* _TASK REQUIREMENTS_:
1. According to the forum post about job hunting during a trip to Canada, which two lines of work do the poster and his wife hold?
2. Reproduce word for word the part of the forum post about job hunting in Canada that lies between "My wife and" and "Ottowa 14th, 15th.", inclusive.
3. Extend the forum post about job hunting during a trip to Canada, picking up right after its final sentence.

* _SOURCE PASSAGE_:

========

# Looking for job search contacts when holidaying in Canada b/w 6/06/09-19/6/09



## Mike G (May 26, 2009)

*Looking for job search contacts when holidaying in Canada b/w 6/06/09 to 19/6/09*

Hi Everybody,

My wife and I are considering a move to Canada purely based on how great we have heard the people, country and lifestyle are. This is quite unusual as we have never visited to Canada!!!!! So our first move has been to fly over - landing on Saturday 6th June in Toronto.
We were kind of hoping that some Expats or Canadians would give us some pointers on job searching and where to go and what to do to get a true feeling for the people and lifestyle. 

Work life will be key for us, so we are particularly interested in advice that anybody can offer an IT Developer and a Production Manufacturing Manager. We would welcome a chat /contacts to anybody who can offer help/ advice when we are in Canada. We will be in Toronto 6th, 7th, 18th, 19th / Montereal 9th, 10th / Quebec 12th ,13th / Ottowa 14th, 15th.

========

Dataset items

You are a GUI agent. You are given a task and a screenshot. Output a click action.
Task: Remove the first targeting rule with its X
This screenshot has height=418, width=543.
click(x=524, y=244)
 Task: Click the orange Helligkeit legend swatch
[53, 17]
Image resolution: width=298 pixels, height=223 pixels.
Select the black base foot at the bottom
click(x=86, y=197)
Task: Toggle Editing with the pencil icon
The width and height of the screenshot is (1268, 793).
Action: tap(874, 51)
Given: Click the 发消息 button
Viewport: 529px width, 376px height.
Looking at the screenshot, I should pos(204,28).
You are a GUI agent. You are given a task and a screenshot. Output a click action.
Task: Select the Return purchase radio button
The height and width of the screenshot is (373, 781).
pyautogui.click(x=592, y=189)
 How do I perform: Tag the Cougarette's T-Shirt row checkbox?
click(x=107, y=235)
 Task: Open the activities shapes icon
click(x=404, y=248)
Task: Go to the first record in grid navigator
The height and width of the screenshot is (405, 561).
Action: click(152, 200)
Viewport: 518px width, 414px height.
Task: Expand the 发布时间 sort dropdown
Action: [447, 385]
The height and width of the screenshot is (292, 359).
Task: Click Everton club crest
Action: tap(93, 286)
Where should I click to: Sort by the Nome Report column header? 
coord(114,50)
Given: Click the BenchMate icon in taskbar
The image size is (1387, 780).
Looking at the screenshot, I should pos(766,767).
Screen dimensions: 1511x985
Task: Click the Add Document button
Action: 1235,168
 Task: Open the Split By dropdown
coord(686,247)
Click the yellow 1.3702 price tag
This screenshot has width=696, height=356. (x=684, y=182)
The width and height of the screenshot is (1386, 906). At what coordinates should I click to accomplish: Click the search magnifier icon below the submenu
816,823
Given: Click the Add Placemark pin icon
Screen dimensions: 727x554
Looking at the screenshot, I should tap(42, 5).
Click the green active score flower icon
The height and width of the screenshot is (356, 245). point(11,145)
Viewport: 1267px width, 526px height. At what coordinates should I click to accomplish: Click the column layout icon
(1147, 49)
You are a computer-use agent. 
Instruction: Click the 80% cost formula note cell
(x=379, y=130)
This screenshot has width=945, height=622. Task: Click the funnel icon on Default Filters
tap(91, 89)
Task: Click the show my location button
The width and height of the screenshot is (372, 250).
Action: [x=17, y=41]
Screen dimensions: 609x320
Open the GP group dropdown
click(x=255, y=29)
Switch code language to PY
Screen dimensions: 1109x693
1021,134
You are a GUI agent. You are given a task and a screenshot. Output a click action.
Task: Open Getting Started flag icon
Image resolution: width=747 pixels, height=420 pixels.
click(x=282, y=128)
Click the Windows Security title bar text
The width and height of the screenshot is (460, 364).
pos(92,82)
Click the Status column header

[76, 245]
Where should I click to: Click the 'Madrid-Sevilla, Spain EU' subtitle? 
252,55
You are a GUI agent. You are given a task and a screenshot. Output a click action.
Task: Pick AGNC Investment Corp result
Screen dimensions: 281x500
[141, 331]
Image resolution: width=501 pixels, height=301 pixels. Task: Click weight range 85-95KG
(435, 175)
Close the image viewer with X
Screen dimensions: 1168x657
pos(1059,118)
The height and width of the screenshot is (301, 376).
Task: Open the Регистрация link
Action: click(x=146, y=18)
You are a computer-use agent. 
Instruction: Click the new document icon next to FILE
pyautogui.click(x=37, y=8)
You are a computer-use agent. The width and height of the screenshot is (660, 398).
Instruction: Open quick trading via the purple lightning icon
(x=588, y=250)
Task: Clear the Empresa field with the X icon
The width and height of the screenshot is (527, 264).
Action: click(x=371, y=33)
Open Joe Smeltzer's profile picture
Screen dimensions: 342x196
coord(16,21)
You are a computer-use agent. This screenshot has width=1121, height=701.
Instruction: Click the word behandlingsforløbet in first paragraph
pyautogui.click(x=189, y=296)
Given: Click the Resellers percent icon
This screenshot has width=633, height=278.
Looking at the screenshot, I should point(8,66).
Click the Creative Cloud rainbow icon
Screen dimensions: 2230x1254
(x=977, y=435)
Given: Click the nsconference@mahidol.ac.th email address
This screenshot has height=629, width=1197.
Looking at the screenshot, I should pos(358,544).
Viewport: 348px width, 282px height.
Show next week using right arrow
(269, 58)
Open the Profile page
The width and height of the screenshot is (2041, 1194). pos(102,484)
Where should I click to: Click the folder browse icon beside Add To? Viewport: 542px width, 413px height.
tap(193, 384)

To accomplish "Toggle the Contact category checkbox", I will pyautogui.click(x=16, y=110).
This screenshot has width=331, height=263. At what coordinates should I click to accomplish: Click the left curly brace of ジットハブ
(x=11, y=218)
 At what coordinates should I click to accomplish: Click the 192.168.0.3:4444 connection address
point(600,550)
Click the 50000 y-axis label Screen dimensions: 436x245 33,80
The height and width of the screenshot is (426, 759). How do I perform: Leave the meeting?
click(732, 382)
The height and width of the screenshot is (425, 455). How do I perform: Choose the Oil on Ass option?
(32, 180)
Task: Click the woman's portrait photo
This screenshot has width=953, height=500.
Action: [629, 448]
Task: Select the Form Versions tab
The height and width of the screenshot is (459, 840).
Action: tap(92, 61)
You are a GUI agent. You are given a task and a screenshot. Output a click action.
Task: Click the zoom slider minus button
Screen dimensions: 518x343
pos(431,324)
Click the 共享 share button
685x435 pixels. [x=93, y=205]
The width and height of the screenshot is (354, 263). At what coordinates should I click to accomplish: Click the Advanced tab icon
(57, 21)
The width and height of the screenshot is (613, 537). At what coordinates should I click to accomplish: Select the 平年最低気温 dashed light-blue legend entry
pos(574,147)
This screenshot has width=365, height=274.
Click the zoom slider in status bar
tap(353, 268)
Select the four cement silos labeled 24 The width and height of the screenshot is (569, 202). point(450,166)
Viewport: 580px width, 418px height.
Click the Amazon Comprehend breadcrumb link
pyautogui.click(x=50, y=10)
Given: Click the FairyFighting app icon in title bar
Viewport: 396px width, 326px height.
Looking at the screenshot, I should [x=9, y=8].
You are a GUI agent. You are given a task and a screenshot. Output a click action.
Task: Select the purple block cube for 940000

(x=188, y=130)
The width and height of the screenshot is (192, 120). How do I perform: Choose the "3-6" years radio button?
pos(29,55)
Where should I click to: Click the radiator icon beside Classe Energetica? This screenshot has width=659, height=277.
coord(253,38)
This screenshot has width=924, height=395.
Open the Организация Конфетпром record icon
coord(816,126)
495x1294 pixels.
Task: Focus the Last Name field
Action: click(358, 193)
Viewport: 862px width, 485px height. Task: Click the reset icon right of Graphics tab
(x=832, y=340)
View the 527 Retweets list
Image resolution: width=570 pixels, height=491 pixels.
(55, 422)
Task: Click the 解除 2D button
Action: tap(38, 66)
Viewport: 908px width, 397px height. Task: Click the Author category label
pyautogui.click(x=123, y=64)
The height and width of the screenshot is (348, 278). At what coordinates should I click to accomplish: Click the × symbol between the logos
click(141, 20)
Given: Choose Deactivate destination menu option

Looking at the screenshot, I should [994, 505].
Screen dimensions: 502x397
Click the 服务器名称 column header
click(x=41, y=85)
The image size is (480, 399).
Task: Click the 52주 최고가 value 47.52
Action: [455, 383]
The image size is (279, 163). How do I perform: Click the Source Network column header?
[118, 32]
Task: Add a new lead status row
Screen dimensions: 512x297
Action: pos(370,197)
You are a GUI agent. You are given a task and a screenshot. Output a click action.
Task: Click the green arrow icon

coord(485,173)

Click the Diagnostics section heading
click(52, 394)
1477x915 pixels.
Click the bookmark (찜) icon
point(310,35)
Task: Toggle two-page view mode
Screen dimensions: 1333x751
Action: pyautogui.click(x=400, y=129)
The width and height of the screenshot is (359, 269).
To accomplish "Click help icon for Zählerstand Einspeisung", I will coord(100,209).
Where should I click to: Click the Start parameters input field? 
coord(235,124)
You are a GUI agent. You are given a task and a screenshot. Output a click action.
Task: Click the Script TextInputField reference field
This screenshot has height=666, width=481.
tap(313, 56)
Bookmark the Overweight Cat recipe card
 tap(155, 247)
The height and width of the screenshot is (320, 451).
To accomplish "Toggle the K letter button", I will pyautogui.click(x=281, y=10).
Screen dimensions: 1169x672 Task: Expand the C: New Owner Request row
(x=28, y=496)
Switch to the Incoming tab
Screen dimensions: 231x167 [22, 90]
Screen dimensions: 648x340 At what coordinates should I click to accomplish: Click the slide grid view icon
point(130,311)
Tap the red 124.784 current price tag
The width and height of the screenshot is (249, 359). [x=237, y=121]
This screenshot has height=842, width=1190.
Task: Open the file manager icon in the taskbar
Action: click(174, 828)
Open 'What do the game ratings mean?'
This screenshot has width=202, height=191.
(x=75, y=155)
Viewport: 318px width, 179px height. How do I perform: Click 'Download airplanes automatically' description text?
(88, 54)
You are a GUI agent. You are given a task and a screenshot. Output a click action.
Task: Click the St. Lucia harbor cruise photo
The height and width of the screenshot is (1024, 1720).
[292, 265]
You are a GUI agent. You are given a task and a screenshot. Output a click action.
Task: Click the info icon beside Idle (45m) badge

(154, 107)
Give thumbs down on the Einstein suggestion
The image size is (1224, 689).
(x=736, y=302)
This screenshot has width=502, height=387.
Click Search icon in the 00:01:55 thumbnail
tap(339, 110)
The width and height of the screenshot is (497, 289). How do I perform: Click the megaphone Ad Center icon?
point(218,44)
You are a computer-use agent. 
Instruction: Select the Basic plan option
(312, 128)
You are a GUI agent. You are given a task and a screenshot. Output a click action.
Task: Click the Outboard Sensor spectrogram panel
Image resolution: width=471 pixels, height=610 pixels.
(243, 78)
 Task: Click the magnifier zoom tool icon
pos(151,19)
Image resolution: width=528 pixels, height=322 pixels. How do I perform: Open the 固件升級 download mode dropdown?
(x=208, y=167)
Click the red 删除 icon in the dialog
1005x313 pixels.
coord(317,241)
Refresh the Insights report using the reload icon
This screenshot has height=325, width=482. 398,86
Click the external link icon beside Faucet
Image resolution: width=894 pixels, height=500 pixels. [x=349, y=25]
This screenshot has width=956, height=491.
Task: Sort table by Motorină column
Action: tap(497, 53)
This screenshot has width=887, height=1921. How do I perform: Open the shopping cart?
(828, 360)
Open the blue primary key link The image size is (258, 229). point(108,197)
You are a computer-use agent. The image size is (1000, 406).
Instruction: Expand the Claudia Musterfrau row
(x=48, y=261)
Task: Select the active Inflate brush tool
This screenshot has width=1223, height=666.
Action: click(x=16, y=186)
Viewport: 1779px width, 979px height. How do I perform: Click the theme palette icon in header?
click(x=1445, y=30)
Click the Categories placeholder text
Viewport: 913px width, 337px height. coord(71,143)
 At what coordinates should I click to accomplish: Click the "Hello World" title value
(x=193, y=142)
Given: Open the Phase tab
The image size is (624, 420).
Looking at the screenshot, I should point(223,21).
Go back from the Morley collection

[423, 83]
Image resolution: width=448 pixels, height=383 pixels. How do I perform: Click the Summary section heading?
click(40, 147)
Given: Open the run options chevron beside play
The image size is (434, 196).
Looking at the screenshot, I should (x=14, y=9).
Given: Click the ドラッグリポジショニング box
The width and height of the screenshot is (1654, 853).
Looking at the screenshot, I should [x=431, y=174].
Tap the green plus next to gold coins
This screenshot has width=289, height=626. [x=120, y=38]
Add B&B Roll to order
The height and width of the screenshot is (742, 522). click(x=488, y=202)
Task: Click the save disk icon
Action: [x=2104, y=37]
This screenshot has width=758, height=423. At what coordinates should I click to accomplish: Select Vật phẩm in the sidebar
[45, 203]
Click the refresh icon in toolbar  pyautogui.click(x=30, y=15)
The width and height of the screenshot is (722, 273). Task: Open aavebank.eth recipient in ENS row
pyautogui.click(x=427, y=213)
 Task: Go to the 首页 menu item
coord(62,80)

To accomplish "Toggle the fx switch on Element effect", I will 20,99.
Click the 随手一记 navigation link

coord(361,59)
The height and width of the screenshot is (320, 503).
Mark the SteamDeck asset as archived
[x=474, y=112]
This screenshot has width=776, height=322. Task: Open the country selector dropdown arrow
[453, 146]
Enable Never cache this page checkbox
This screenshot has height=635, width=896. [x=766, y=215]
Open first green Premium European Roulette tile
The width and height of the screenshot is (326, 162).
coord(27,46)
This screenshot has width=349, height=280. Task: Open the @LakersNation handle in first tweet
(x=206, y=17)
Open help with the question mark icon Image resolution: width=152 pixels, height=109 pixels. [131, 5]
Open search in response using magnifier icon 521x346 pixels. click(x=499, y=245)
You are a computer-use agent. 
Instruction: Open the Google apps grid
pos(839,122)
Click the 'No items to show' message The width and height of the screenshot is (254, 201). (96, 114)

========

* _ANSWERS PER TASK_:
1. An IT Developer and a Production Manufacturing Manager.

2.
My wife and I are considering a move to Canada purely based on how great we have heard the people, country and lifestyle are. This is quite unusual as we have never visited to Canada!!!!! So our first move has been to fly over - landing on Saturday 6th June in Toronto.
We were kind of hoping that some Expats or Canadians would give us some pointers on job searching and where to go and what to do to get a true feeling for the people and lifestyle. 

Work life will be key for us, so we are particularly interested in advice that anybody can offer an IT Developer and a Production Manufacturing Manager. We would welcome a chat /contacts to anybody who can offer help/ advice when we are in Canada. We will be in Toronto 6th, 7th, 18th, 19th / Montereal 9th, 10th / Quebec 12th ,13th / Ottowa 14th, 15th.

3.
Best regards, Mike


----------



## louiseg (Nov 17, 2007)

Hi Mike welcome to the forum. Sorry but we are the other side of Canada in Alberta, so not able to help with a local contact.
It sounds like you are both senior managmnet porfessionals. Have you used Linked In at all to network? Its a great resource in addition to this forum, as a way to find the rigth connections.
Anyone out there in the Toronto area can give Mike some help?


----------



## ottou (Mar 7, 2009)

Hi Mike,

I'm in Burlington, west of Toronto
Hope your trips going well....I'm interested in finding out the type of production manufacturing experience...?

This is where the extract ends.